Even today, the Iraqi Ba’ath Party maintains a propaganda projection to sustain the impression that it is a conventional political party built around an ideological foundation. This is not the case. However, the Party, as a structure, remains an effective organizing tool of the national/party leadership, affording a credible body to mobilize support for the national leadership and to provide a vehicle for elections, etc.
Within the Kurdish arena, clearly the Patriotic Union of Kurdistan (PUK), built around the Talabani tribe, and the Kurdish Democratic Party (KDP) of Iraq, led by Mas’ud Barzani, are of greatest significance. Of these, the KDP has had the greatest historical — and current — power, but has traditionally proven loyal only to its own objectives. The KDP has undertaken tactical alliances with the Saddam Administration to win dominance of the Kurdish region, and continues to enjoy a symbiotic relationship with Baghdad.

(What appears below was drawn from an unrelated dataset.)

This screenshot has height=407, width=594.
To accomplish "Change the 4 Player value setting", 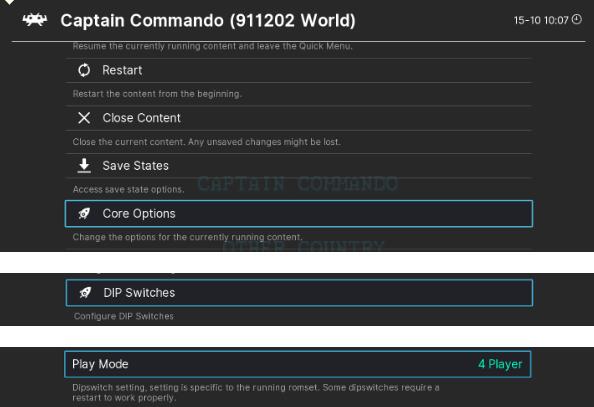I will [x=500, y=364].
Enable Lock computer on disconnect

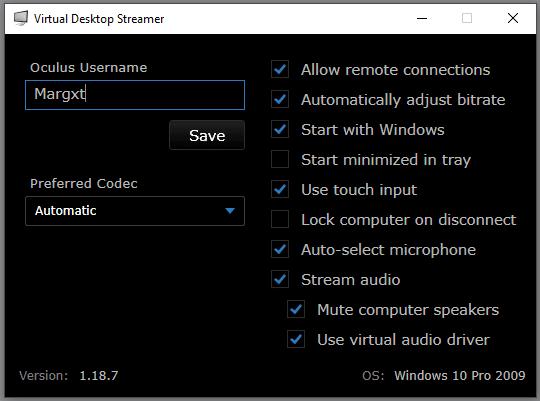point(280,219)
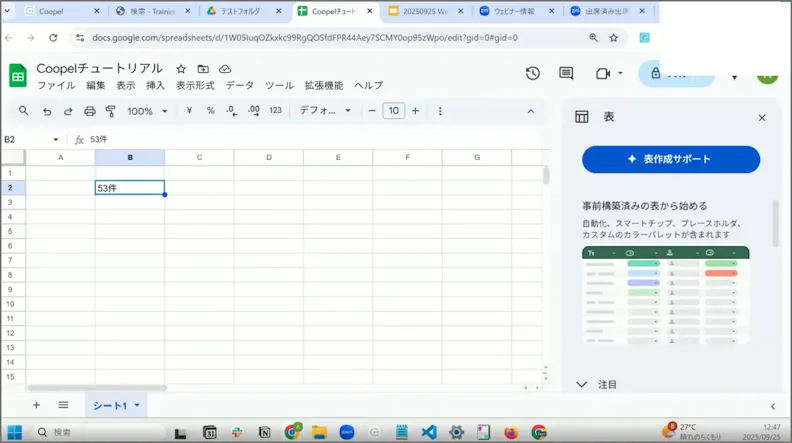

In essence, although the Kurdish groupings — like Saddam and his Ba’athists — work through political structures, these essentially represent tools of the leaderships and élites. In the immediate sense, then, the ideological communities are essentially only mediums by which the élites, or tribal leaders (including Saddam) project their authority.
7. Modern power structure affiliates (nomenklatura) of ruling national and regional élites
The essence of “Iraqi” capability, in a national sense, and the ability of the country to project a coherent military defense against the US-led Coalition, rests on the will and organization of the national élite comprising Pres. Saddam Hussein, his immediate and extended family and clan, and their ability to command obedience from a nomenklatura at the national level, and regional leaders around the country. This, then, entails both a physical capability to command and ensure respect and an iconographic legitimacy.
To a significant, short-term extent, Pres. Saddam can mobilize or ride on a number of psychologically powerful trends, such as Islamism, in generating support for resisting the US-led Coalition. However, this is a resource of limited duration and effectiveness, and depends on Saddam’s ability to extend the Islamist (and axiomatically anti-US/anti-Western) populism by extending the conflict to include Israel, as noted in earlier GIS reports.
1. Books on Demand has also published a paperback version of the Batatu book; ISBN: 0608064130, with a list price of $200.